1. Country Villa's RJN [75-3]
Country Villa requests judicial notice of the following:
1) In re Matter of the Licenses and Licensing Rights of American Zurich Insurance Company and Zurich American Insurance Company of Illinois, File No. DISP-2011-00811, before the Insurance Commissioner of the State of California, Notice of Hearing and Order to Show Cause, dated February 27, 2012. Country Villa's RJN ¶ 1, Ex. 1.
2) In re Matter of the Licenses and Licensing Rights of American Zurich Insurance Company and Zurich American Insurance Company of Illinois, File No. DISP-2011-00811, before the Insurance Commissioner of the State of California, Settlement Agreement, dated July 11, 2013. Id. ¶ 2, Ex. 2.
3) Notice of Proposed Action and Notice of Public Hearing, Workers' Compensation Policy Forms, California Department of Insurance, Reg. File No. REF-2014-00014, dated December 9, 2014. Id. ¶ 3, Ex. 3.
4) Initial Statement of Reasons, Proposed Amendments to Workers' Compensation Policy Forms, California Department of Insurance, Reg. File No. REF-2014-00014, dated December 9, 2014. Id. ¶ 4, Ex. 4.

> [TASK BRIEF]:
Translate this sentence from the judicial notice request above into Spanish: "Country Villa requests judicial notice of the following:"

> [RECORDED DATA]:

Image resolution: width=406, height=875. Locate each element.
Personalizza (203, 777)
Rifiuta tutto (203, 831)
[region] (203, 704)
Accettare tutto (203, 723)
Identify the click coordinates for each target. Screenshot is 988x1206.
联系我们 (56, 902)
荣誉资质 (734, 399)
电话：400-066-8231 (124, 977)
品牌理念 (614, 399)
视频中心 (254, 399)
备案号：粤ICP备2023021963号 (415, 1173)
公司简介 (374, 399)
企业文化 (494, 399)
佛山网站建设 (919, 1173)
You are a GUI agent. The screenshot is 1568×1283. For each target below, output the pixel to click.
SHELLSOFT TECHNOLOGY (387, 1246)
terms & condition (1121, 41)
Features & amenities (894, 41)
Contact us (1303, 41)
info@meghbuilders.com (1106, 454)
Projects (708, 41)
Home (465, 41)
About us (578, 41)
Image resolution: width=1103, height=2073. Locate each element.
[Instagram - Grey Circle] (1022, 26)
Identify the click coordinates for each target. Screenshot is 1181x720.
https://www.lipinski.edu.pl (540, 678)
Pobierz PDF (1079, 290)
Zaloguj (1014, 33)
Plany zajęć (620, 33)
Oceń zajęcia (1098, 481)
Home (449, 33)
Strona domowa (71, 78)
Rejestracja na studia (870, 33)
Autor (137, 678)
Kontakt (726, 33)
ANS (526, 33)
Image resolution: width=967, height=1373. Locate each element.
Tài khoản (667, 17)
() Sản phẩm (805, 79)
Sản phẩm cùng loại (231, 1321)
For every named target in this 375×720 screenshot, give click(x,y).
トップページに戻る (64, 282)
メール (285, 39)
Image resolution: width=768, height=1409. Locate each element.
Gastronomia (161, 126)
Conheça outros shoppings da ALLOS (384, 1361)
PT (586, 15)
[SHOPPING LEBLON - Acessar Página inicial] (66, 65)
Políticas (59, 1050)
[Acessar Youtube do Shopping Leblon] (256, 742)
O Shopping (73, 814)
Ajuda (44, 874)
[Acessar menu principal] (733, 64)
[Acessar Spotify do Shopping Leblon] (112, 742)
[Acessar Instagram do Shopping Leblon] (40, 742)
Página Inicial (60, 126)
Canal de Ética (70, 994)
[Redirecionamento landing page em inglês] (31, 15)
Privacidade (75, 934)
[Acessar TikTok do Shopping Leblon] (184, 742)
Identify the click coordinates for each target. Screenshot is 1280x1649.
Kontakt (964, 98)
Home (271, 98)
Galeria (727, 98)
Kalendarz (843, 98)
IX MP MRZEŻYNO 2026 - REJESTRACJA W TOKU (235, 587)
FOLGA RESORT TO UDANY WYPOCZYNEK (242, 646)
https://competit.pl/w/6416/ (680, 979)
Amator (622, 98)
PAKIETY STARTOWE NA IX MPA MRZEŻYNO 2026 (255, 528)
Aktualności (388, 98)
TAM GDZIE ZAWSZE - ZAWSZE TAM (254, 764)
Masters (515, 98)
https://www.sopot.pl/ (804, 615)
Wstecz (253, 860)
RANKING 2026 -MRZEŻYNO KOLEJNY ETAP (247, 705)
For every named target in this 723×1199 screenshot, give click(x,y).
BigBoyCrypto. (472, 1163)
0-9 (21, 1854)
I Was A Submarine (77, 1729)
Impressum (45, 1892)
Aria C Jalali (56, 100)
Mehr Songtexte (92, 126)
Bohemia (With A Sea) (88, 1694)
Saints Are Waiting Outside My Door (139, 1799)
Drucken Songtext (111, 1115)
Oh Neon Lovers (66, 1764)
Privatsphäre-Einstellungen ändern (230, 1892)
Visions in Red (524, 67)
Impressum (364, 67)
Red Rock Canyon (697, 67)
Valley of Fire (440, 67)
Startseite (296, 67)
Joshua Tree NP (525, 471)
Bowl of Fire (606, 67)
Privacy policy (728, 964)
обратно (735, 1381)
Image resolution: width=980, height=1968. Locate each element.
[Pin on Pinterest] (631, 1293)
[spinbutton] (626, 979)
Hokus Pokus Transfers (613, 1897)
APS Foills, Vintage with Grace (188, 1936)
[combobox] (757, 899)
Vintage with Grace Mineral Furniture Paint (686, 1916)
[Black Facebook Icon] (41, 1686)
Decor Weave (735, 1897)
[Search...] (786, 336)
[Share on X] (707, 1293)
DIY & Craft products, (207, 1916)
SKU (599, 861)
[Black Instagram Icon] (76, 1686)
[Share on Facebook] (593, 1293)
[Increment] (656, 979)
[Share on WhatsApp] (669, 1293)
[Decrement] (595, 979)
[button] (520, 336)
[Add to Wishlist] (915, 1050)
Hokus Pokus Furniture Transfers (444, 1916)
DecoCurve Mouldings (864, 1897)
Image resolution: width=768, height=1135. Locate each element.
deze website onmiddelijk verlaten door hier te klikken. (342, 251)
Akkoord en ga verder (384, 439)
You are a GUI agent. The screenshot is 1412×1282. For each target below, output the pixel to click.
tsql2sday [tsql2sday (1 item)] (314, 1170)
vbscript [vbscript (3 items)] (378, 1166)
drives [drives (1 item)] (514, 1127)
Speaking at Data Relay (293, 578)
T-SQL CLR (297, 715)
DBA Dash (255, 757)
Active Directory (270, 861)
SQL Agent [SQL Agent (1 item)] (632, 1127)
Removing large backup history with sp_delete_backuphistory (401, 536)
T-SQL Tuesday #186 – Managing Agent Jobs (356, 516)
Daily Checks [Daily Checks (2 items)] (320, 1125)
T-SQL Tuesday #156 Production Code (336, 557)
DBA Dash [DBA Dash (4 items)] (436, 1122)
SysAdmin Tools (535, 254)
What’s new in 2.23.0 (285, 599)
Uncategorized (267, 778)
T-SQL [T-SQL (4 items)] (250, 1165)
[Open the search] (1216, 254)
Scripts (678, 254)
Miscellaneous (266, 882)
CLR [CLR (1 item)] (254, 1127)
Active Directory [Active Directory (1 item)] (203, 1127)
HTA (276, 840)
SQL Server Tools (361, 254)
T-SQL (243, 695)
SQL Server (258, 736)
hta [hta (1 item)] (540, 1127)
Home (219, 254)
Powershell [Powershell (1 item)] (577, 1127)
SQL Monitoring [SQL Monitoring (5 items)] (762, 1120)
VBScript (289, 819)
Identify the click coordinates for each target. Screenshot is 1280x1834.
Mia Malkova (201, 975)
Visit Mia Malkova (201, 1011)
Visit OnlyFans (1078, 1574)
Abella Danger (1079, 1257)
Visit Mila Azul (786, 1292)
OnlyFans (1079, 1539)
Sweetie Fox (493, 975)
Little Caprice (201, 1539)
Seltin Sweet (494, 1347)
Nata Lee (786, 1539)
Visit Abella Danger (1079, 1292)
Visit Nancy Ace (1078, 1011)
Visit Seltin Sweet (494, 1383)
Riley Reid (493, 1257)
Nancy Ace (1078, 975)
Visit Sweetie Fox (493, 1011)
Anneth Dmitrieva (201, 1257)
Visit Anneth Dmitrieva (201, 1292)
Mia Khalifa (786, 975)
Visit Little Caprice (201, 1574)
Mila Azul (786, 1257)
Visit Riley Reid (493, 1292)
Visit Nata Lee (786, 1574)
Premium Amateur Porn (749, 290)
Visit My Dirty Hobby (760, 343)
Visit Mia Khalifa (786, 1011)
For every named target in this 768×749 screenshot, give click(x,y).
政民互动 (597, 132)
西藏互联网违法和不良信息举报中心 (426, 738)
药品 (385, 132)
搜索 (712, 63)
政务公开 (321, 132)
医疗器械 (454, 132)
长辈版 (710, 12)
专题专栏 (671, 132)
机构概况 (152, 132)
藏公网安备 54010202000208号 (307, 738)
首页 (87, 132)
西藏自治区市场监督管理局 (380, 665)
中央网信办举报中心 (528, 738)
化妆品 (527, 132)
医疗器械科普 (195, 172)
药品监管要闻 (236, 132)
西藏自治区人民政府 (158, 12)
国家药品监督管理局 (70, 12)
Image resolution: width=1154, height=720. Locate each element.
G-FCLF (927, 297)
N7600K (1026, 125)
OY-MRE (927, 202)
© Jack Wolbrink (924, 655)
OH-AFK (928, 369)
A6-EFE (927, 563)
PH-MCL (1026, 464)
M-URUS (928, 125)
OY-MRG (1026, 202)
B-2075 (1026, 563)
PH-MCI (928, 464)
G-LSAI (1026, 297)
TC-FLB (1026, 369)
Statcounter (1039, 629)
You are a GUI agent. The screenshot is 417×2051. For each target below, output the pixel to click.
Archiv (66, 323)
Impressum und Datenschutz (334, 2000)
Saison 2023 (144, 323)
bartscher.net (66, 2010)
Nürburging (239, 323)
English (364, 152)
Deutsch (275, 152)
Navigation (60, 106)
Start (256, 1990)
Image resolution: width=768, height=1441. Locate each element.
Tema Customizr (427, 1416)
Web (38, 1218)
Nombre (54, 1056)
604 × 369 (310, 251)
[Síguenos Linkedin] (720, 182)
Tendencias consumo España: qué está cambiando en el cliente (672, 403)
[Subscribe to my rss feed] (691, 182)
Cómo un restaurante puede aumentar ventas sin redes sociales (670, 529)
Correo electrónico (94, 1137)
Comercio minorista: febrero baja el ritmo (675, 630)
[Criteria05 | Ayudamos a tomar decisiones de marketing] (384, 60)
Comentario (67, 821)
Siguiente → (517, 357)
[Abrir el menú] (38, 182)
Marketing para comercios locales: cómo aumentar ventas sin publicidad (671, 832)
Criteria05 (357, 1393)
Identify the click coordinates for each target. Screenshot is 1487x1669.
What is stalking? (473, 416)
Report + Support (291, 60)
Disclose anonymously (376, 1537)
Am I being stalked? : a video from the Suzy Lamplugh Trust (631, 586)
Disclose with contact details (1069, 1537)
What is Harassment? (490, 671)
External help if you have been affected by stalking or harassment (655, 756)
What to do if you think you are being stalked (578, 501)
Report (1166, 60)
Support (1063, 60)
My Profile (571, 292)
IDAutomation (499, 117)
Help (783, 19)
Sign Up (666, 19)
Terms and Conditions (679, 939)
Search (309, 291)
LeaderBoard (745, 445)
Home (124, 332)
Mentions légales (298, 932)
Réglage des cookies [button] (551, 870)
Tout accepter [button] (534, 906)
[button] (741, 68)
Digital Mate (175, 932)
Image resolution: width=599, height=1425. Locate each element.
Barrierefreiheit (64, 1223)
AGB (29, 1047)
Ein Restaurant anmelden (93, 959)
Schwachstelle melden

> [RIGHT ANSWER]:
Country Villa solicita que se tome conocimiento judicial de lo siguiente: